Surviving Pac Man

On Friday, Google showed off a fun new doodle in honor of the 30th anniversary of Pac Man: a Pac Man clone, complete with sounds.

Unfortunately, in the initial release, those sounds started playing automatically—an oversight or an homage to <bgsound>, I guess. Even if Google was open in a background tab or window, or in a hidden iframe created by an add-on, the Pac Man music and sound effects would start.

And that confused some people.

Many people came to SUMO looking for an explanation, and many of them, not finding anything in the knowledge base, started posting to our forum. So many, in fact, that our database server started running out of connections.

The pounding we took on the forums also caused replication on our slave databases to fall behind by as much as 1.25 hours, so even when we wrote an article about the noises [article has been removed], it didn’t show up for most people.

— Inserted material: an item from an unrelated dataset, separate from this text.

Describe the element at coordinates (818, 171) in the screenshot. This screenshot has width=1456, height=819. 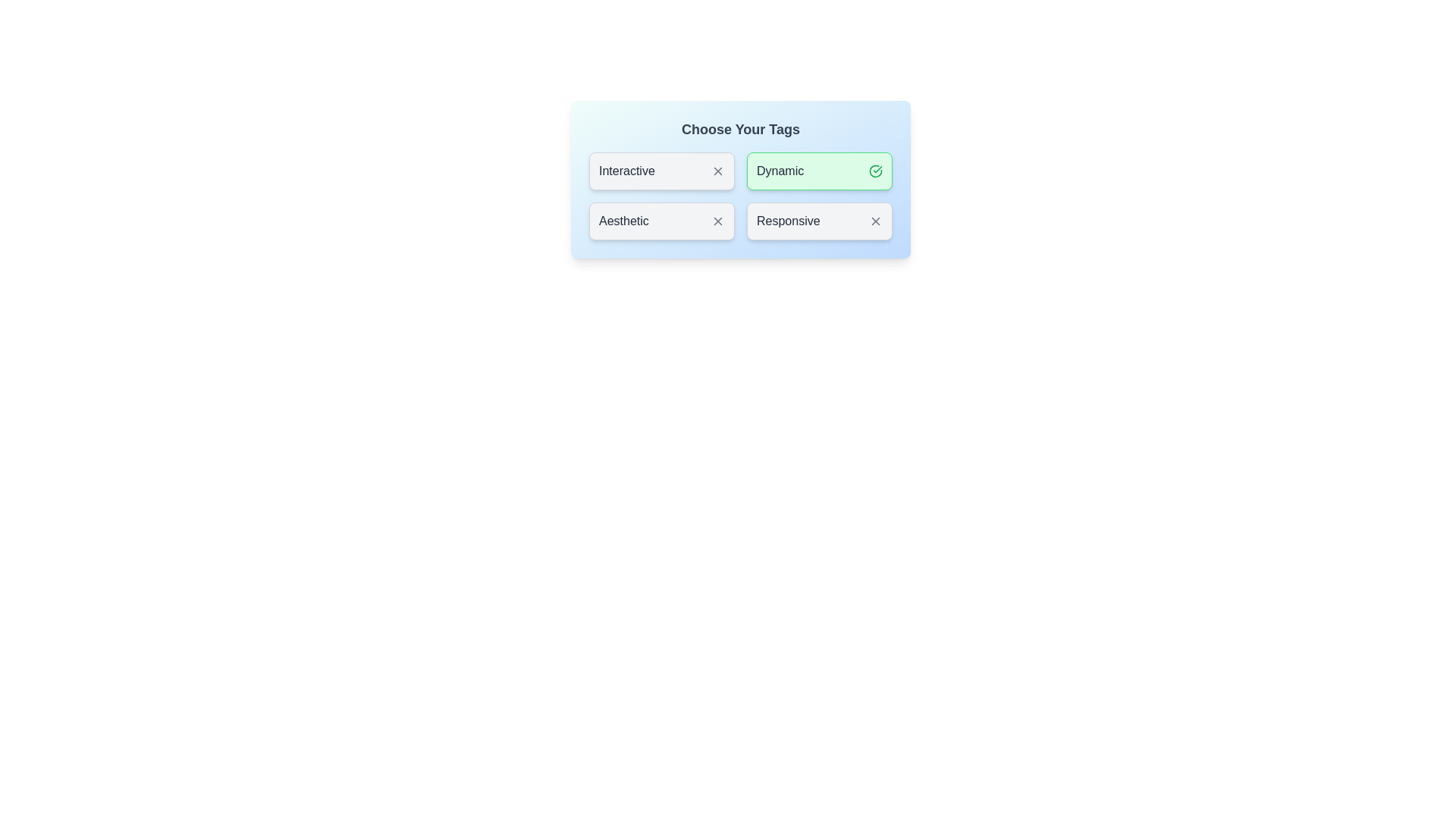
I see `the tag labeled Dynamic` at that location.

As Sean put it: “We just got DDOSed by Pac Man.”

To shore up the site and bring it back from the brink of toppling over, we worked with IT (thanks, Dave!) to implement a number of temporary solutions. We…

  • …disabled a particular kind of slow, frequent, and useless query.*
  • …blocked Google’s crawler from indexing the site.
  • …disabled our own sumobot’s forum-crawling features.
  • …rotated DB slaves out of the production pool to allow them to catch up.

Google has already removed the Pac Man doodle from their home page, and we can revert most of the emergency measures here on Monday. But the event does remind us to look at what we’re doing in Kitsune, our rewrite, to weather storms like this in the future.

One idea, suggested by Dave Dash, is a read-only mode where all pages that can trigger database writes are temporarily disabled. We’ll be looking pretty seriously at this over the next couple of days.

Another important take-away is to make damn sure pages only trigger database writes if they really need to. Writes can never bounce off a cache, so they are very expensive.

Finally, we should be more proactive in how we interact with our Zeus cache. We’ll also think about whether it makes sense to start using Wil Clouser’s Zeus interface, Hera, sooner than later.

“Too much traffic” is the best problem a web development team can have. Hopefully, the first time this happens to Kitsune, we’ll be ready.

  • The queries that increment the number of views a forum thread has gotten are particularly slow for some reason. They’re also wildly inaccurate, since most people see a cached version of those pages and never trigger the query. The worst part: they occur on every (non-cached) page view, even while just reading.

(This post was translated into Belorussian, isn’t that cool?)